Quickstart

Motivation

Data distributed via the web can do so in any of a number of different “packaging format”. We may find that the traffic estimates that we need for one project are wrapped up inside of a formatted Excel file, or that the archived feed data that we need for another project is delivered in the form of a packet of files inside of a compressed ZIP files.

These shreds of data are hopefully relatively easy for you, the project author, to clean up and refactor into the form you need them to be in. But for anyone else reading your code, this imposes the mental overhead of understanding what it is, exactly, that they need to do to get that data properly marshaled themselves.

But what if you work with colleagues or collaborators or copycats who want to get your project running themselves? Or, better yet, what if you come back to this project again a few months from now. Will you remember what piece of data engineering goes where? I doubt it.

airscooter foolproofs simple data processing pipelines. It does this by boling data fetches down to a single terminal command.

Use Case

To learn more, let’s step through a use case (you can clone this example yourself).

Suppose that you’re an analyst at a traffic planning consulting firm. You’ve been hired by the city of New York to help plan rolling out additional bike lines around the lower Manhattan region. As consultants are wont to do, you are writing a report that you hope will present a thoughtful data-driven summary on New York City biking past and, hopefully, future.
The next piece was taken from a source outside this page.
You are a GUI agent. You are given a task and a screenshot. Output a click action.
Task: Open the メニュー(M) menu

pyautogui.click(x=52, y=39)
One dataset that piques your interest is the NYC DOT East River Bicycle Counts dataset. However, when you download this data you see that not only is the data split across several files, organized by month, but that furthermore it’s locked inside of formatted Excel files:

http://i.imgur.com/dsamllb.png

Let’s write a couple of one-off scripts for processing this data. The first of these is depositor.py. All this does is download the data and store it locally:

import requests
r = requests.get("https://data.cityofnewyork.us/download/gua4-p9wg/application%2Fzip")
with open("nyc-east-river-bicycle-counts.zip", "wb") as f:
    f.write(r.content)

This script is basically a network test: it makes sure that the data is still where we think it should be. Next we’ll write a transform.py, which actually chews through this data and transform it into something you can actually use. This will go something like this:

from zipfile import ZipFile
from calendar import monthrange
import os
import pandas as pd

z = ZipFile("nyc-east-river-bicycle-counts.zip", "r")
z.extractall()

xlsx_list = sorted([file for file in os.listdir(".") if "xls" in file.rsplit(".")[-1]])

data_by_month = []

for i, xlsx in enumerate(xlsx_list):
    days_in_month = monthrange(2016, i + 4)[1]
    data = (pd.read_excel("04 April 2016 Cyclist Numbers for Web.xlsx", skiprows=4, header=1)
            .iloc[:days_in_month, 1:-1])
    data_by_month.append(data)

unified_data = pd.concat(data_by_month)
unified_data = unified_data[unified_data['Date'] != 'T = trace of precipitation']
unified_data.reset_index(drop=True, inplace=True)
unified_data.to_csv("nyc-east-river-bicycle-counts.csv")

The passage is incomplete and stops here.